BEGIN RECORDS SHOWN

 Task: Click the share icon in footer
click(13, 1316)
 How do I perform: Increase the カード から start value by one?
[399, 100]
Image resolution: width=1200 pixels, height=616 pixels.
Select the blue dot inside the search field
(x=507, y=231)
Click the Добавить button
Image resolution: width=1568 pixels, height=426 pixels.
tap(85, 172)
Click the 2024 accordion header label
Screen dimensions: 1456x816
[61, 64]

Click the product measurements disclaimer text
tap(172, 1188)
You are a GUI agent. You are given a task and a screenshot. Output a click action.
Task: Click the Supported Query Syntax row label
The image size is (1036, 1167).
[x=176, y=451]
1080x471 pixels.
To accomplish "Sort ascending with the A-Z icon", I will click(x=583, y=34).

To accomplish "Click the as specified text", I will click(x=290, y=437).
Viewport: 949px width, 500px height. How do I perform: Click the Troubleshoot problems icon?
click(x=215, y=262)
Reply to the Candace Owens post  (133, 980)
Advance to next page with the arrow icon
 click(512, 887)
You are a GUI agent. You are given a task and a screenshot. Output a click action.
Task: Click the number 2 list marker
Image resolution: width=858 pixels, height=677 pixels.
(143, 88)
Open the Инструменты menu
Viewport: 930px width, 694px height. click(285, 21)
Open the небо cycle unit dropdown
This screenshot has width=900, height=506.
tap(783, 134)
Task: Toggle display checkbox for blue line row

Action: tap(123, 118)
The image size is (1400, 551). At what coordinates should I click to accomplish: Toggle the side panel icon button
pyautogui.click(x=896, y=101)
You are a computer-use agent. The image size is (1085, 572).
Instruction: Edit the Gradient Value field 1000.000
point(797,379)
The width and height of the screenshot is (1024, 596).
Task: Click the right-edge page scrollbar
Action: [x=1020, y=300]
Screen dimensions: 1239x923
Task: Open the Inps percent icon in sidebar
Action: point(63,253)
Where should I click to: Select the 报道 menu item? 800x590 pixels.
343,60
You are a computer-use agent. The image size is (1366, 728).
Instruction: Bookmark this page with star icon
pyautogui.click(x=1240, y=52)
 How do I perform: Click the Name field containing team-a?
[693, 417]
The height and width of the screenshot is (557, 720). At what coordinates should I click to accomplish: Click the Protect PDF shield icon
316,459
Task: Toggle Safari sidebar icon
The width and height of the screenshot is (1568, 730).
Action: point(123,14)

END RECORDS SHOWN

REQUIRED WORK: Reproduce the listing above, changing every "Image resolution" to "Screenshot size" and keeping everything else the same.

RESPONSE TO THIS EXERCISE:
 Task: Click the share icon in footer
click(13, 1316)
 How do I perform: Increase the カード から start value by one?
[399, 100]
Screenshot size: width=1200 pixels, height=616 pixels.
Select the blue dot inside the search field
(x=507, y=231)
Click the Добавить button
Screenshot size: width=1568 pixels, height=426 pixels.
tap(85, 172)
Click the 2024 accordion header label
Screen dimensions: 1456x816
[61, 64]

Click the product measurements disclaimer text
tap(172, 1188)
You are a GUI agent. You are given a task and a screenshot. Output a click action.
Task: Click the Supported Query Syntax row label
The image size is (1036, 1167).
[x=176, y=451]
1080x471 pixels.
To accomplish "Sort ascending with the A-Z icon", I will click(x=583, y=34).

To accomplish "Click the as specified text", I will click(x=290, y=437).
Viewport: 949px width, 500px height. How do I perform: Click the Troubleshoot problems icon?
click(x=215, y=262)
Reply to the Candace Owens post  (133, 980)
Advance to next page with the arrow icon
 click(512, 887)
You are a GUI agent. You are given a task and a screenshot. Output a click action.
Task: Click the number 2 list marker
Screenshot size: width=858 pixels, height=677 pixels.
(143, 88)
Open the Инструменты menu
Viewport: 930px width, 694px height. click(285, 21)
Open the небо cycle unit dropdown
This screenshot has width=900, height=506.
tap(783, 134)
Task: Toggle display checkbox for blue line row

Action: tap(123, 118)
The image size is (1400, 551). At what coordinates should I click to accomplish: Toggle the side panel icon button
pyautogui.click(x=896, y=101)
You are a computer-use agent. The image size is (1085, 572).
Instruction: Edit the Gradient Value field 1000.000
point(797,379)
The width and height of the screenshot is (1024, 596).
Task: Click the right-edge page scrollbar
Action: [x=1020, y=300]
Screen dimensions: 1239x923
Task: Open the Inps percent icon in sidebar
Action: point(63,253)
Where should I click to: Select the 报道 menu item? 800x590 pixels.
343,60
You are a computer-use agent. The image size is (1366, 728).
Instruction: Bookmark this page with star icon
pyautogui.click(x=1240, y=52)
 How do I perform: Click the Name field containing team-a?
[693, 417]
The height and width of the screenshot is (557, 720). At what coordinates should I click to accomplish: Click the Protect PDF shield icon
316,459
Task: Toggle Safari sidebar icon
The width and height of the screenshot is (1568, 730).
Action: point(123,14)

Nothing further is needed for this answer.